La nuit, l'enfance s'efface complètement. Les diables sortent par la porte de derrière ; les fées se drapent de tulle rouge et les rangées de serviteurs proposent des verres de champagnes à nos mains tremblantes.

Tu t'appelles je ne sais pas encore comment. Tes lèvres frissonnent de peur, de tendresse ou de froid, peut-être, bien qu'il fasse chaud au creux du bar du Temps. Demain j'ai 35 ans mon amour, accompagne-moi sur cette pente raide où tant d'amis ont dégringolé pour ne plus jamais remonter à la surface verte des jeunesses.

L'aube

L'aube, l'oubli des veilles nous guette. Ton bras suspendu sur le vide s'arrête. Le long des jambes, sur la surface des ventres, se balance l'espoir frêle qu'un jour, dans mille jours, nos mains presseront la même cafetière avant le chant du coq.

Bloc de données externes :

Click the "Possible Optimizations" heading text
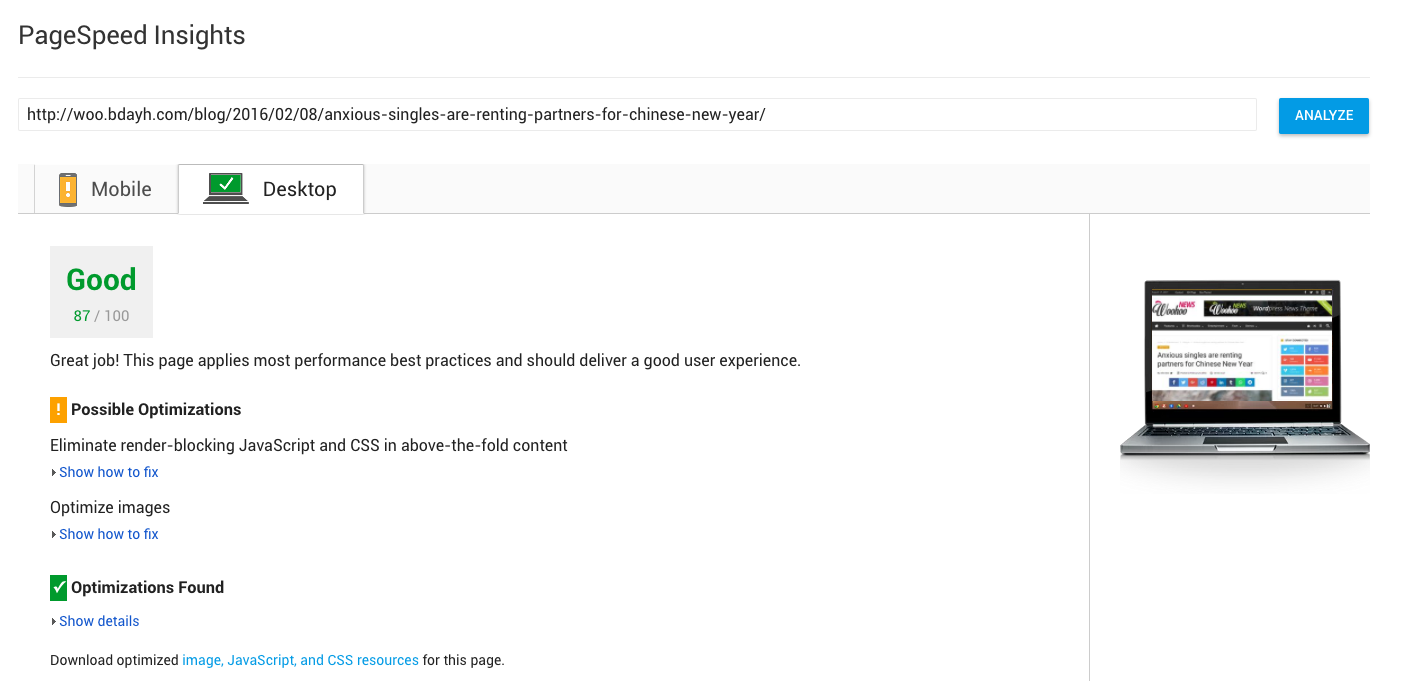The width and height of the screenshot is (1403, 681). pyautogui.click(x=156, y=409)
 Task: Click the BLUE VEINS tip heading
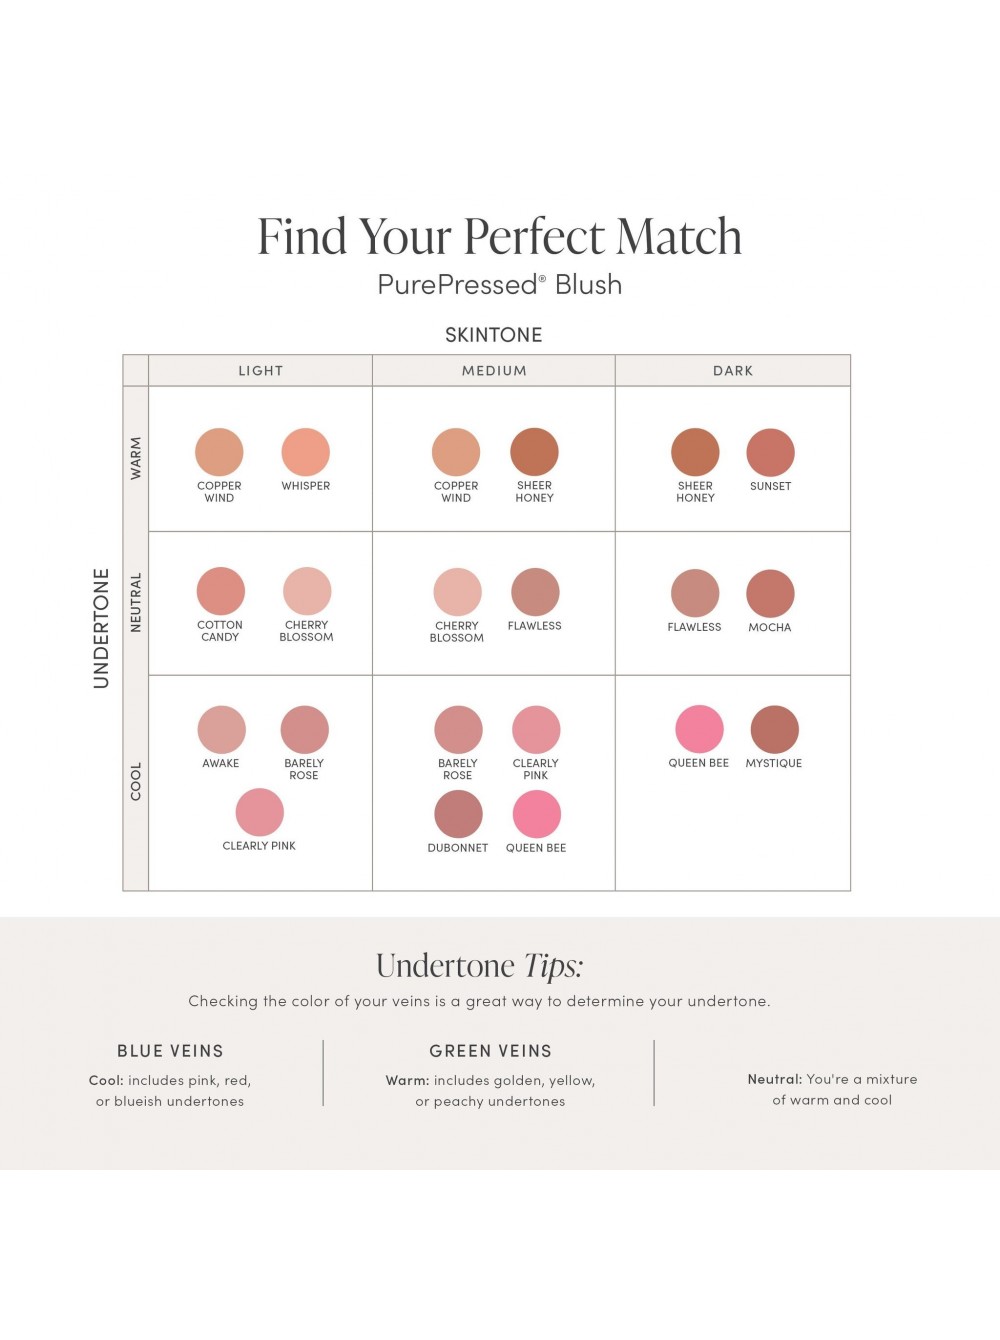coord(170,1051)
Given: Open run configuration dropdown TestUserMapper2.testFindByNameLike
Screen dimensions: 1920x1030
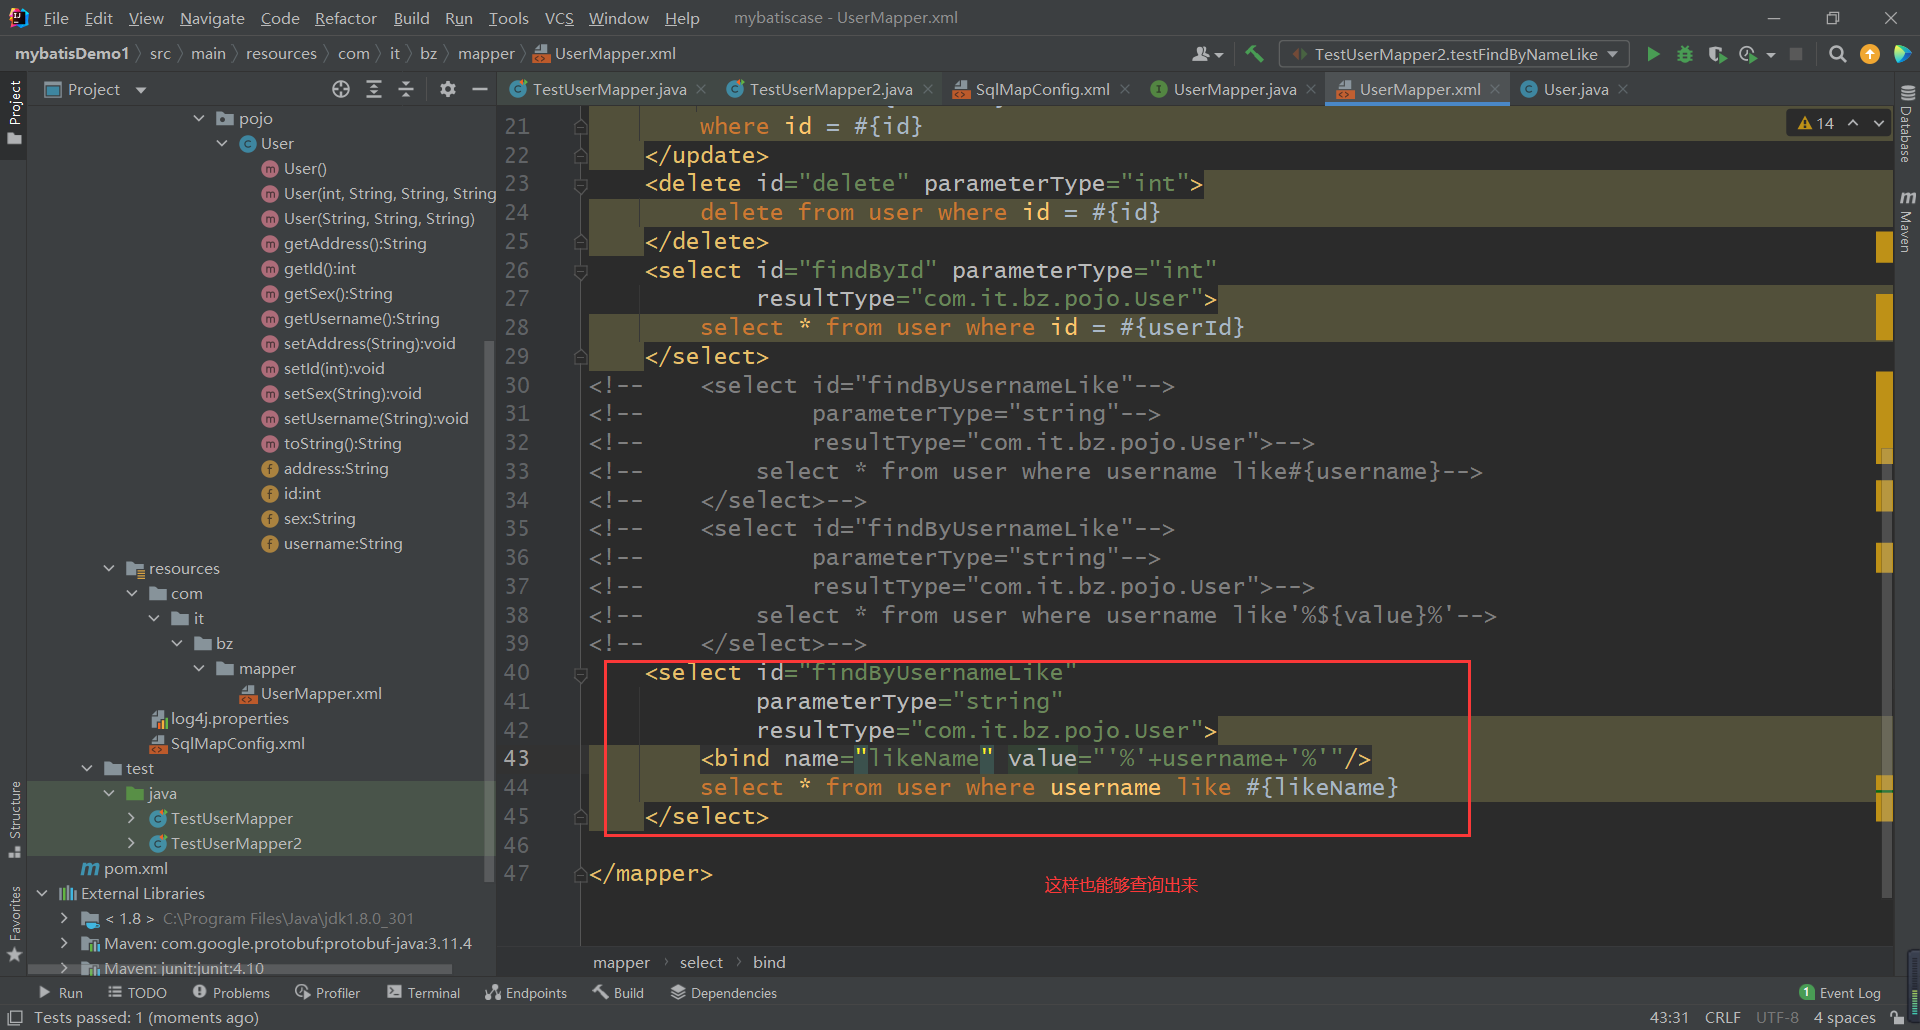Looking at the screenshot, I should click(x=1454, y=54).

Aube nouvelle dans notre vie où se chante la liturgie des ouragans. Vatican III, danse avec moi !

 

L'après-midi

Route des vacances, j'ai fait toutes tes stations d'essence, tellement plus tard, bien après l'époque des petits Lu. J'y ai retrouvé pourtant les sensations d'une épopée de mon enfance, ressurgie ainsi au croisement des quatre voies contradictoires. Mais est-ce vraiment le temps de songer à ces nécropoles perdues, est-ce vraiment le lieu d'évoquer ce chemin en sens inverse ?

Le soir

Quand tout l'amour, tout l'argent, toute la gloire nous entourent, qu'est-ce qui nous pousse à partir en haillons par un soir de décembre et descendre l'escalier de la ville qui mène au banc des clochards ?

L'appel du vide, l'appel de Dieu, l'appel du Diable.

 

Mavra Nicolaïevna Novogrochneïeva, Edith de Cornulier Lucinière, Robert Desnos, j'ai tant rêvé de toi, Frédéric Hunter

photos Mavra NN - vidéos chouravées poliment sur le web.

(La nuit d'Henri Tachan
Le Grand Meaulnes, de Jean-Gabriel Albicocco
Robert Desnos par Frédéric Hunter)

samedi, 12 mars 2011

Coeur de pierre, Pierre qui vire...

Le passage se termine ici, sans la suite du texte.